La brève, mais intensive, visite du ministre de l’Action et des Comptes publics, Gérald Darmanin, du vendredi 27 au lundi 30 juillet, a une nouvelle fois mis en évidence la grande dépendance économique de la Polynésie française vis-à-vis de l’État français. Durant quatre jours, le gouvernement Fritch, comme d’autres avant lui, a tenu à montrer à chacune des visites programmées combien la défiscalisation nationale était plus que nécessaire pour que ce pays continue à se développer. "Vous avez compris que notre insistance vis-à-vis de la défiscalisation n’est pas un luxe", a d’ailleurs rappelé Édouard Fritch dans son discours de clôture. Entre celle généreusement accordée pour le câble Natitua – qui n’aurait pas dû en bénéficier –, celle évoquée à demi-mot pour la filière pêche – un secteur prometteur pour le développement –, et le système de défiscalisation nationale en général pour laquelle aucune réponse ne sera donnée avant la fin de l’année, le ministre a fait souffler le chaud et le froid. Il a rappelé qu’à Bercy, on n’aimait pas trop la défiscalisation. "On n’aime pas trop ça car il s’agit de défalquer un impôt d’un impôt." Ou encore : "Lorsque l’on met de l’argent soit par des subventions, soit de la défiscalisation, soit par des baisses d’impôt, c’est le contribuable métropolitain qui contribue à cet argent public. Il faut faire attention." De quoi tempérer l’enthousiasme des plus optimistes sur le bilan de cette visite. Ils pourront toujours se raccrocher à ce qui ressemble à un certain maintien du suspense. La visite du président Emmanuel Macron, prévue pour début 2019, pourrait être celle des bonnes nouvelles.
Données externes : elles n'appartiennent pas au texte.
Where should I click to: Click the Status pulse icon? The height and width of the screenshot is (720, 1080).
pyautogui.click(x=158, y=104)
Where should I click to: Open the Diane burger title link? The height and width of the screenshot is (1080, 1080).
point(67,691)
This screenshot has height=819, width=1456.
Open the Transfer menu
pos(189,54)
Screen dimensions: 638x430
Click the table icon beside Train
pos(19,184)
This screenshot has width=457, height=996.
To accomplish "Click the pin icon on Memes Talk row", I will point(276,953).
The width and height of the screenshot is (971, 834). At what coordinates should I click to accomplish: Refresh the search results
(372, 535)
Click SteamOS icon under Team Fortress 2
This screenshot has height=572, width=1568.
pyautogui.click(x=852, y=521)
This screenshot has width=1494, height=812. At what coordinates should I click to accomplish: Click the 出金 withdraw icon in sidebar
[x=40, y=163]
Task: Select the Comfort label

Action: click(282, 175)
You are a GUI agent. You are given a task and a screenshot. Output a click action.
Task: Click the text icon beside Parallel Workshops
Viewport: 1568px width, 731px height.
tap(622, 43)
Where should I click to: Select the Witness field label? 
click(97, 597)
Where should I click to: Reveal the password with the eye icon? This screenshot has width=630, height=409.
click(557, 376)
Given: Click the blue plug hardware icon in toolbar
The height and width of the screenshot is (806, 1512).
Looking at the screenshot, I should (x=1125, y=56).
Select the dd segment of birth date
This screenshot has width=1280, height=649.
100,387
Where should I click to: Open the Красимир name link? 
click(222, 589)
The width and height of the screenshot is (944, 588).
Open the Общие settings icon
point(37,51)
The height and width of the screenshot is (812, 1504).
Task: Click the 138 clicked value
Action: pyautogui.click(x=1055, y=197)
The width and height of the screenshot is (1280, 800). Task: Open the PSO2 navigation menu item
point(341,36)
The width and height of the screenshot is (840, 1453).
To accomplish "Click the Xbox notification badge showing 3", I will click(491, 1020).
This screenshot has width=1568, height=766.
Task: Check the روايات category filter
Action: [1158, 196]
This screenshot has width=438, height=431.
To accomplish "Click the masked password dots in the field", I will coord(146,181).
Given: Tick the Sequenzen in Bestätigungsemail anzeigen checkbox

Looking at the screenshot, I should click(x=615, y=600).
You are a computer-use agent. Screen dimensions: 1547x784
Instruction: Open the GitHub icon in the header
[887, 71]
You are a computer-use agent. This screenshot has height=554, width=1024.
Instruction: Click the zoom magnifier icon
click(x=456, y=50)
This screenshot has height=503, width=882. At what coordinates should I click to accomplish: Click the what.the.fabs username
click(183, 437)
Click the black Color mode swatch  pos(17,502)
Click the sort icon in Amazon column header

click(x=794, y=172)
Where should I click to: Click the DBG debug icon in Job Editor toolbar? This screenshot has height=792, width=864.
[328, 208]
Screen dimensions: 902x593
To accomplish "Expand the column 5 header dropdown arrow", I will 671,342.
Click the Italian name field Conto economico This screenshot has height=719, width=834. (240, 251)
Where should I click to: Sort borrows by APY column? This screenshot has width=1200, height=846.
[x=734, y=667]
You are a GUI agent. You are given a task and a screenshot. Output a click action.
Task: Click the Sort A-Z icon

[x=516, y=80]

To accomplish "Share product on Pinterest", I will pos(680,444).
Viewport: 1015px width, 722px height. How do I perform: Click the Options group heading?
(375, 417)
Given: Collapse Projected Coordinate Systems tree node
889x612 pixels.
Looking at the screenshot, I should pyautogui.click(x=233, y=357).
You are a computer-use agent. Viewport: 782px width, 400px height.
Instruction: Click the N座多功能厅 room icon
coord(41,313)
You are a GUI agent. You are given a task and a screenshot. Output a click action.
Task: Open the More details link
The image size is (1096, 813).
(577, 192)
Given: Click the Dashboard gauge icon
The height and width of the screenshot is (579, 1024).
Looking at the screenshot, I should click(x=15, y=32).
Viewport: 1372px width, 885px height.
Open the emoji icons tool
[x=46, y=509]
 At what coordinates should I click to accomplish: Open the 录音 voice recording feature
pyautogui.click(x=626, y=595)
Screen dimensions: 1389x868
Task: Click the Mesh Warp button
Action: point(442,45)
Après le passage de son prédécesseur, François Hollande en 2016, qui avait permis d’avancer sur ce qui est devenu l’Accord de l’Élysée et la très attendue reconnaissance du fait nucléaire, le président Macron pourrait débarquer les bras chargés de cadeaux fiscaux et, si l’on se prend à rêver, l'un qui aurait la forme d'excuses et de dédommagement du fait nucléaire et de ses conséquences. L’avenir nous dira si la France peut être aussi juste et grande que généreuse.
Ce numéro de Tahiti Pacifique est le 100e depuis qu’Alex du Prel, son fondateur, a officiellement passé la main au groupe Fenuacom en août 2015 ; nous tenions à le rappeler et ainsi lui rendre hommage.
Bonne lecture et merci de votre fidélité.